_Input material_
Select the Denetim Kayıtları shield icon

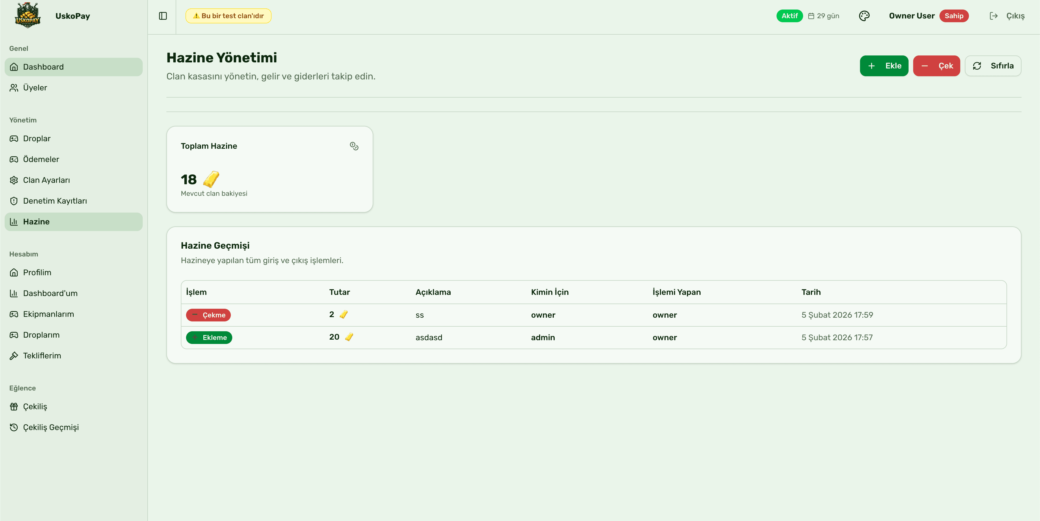14,201
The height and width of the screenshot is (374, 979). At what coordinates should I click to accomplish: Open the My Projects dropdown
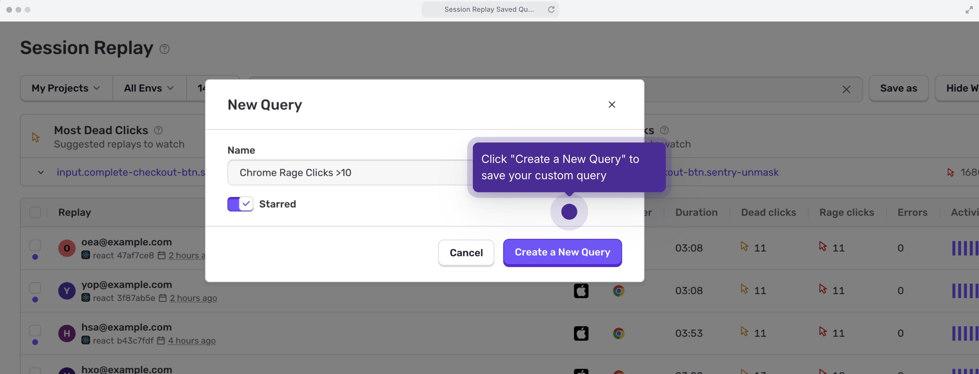point(66,88)
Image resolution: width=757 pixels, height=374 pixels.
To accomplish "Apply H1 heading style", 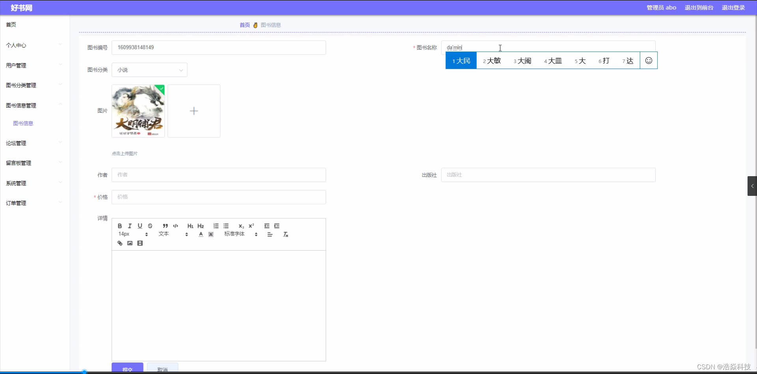I will [x=190, y=226].
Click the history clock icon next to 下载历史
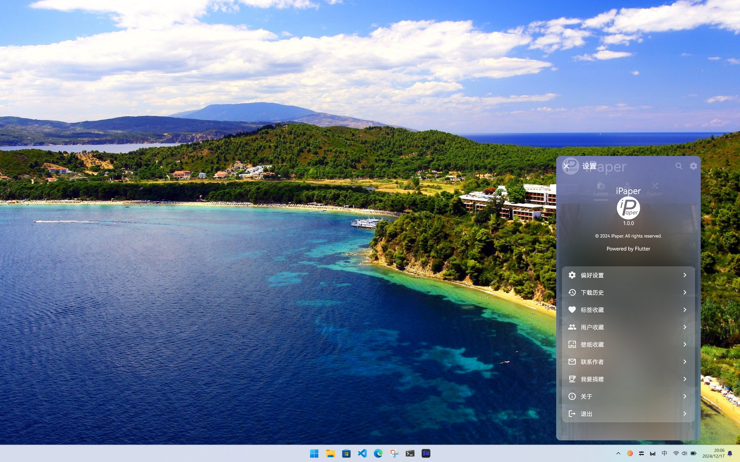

_What you are asked to do_
Output only the lines from the start of the data through the line that holds "Image resolution: width=757". Keep them exact and leave the pictures out.

_Answer for this exercise_
Select the Denetim Kayıtları shield icon

14,201
The height and width of the screenshot is (374, 979). At what coordinates should I click to accomplish: Open the My Projects dropdown
point(66,88)
Image resolution: width=757 pixels, height=374 pixels.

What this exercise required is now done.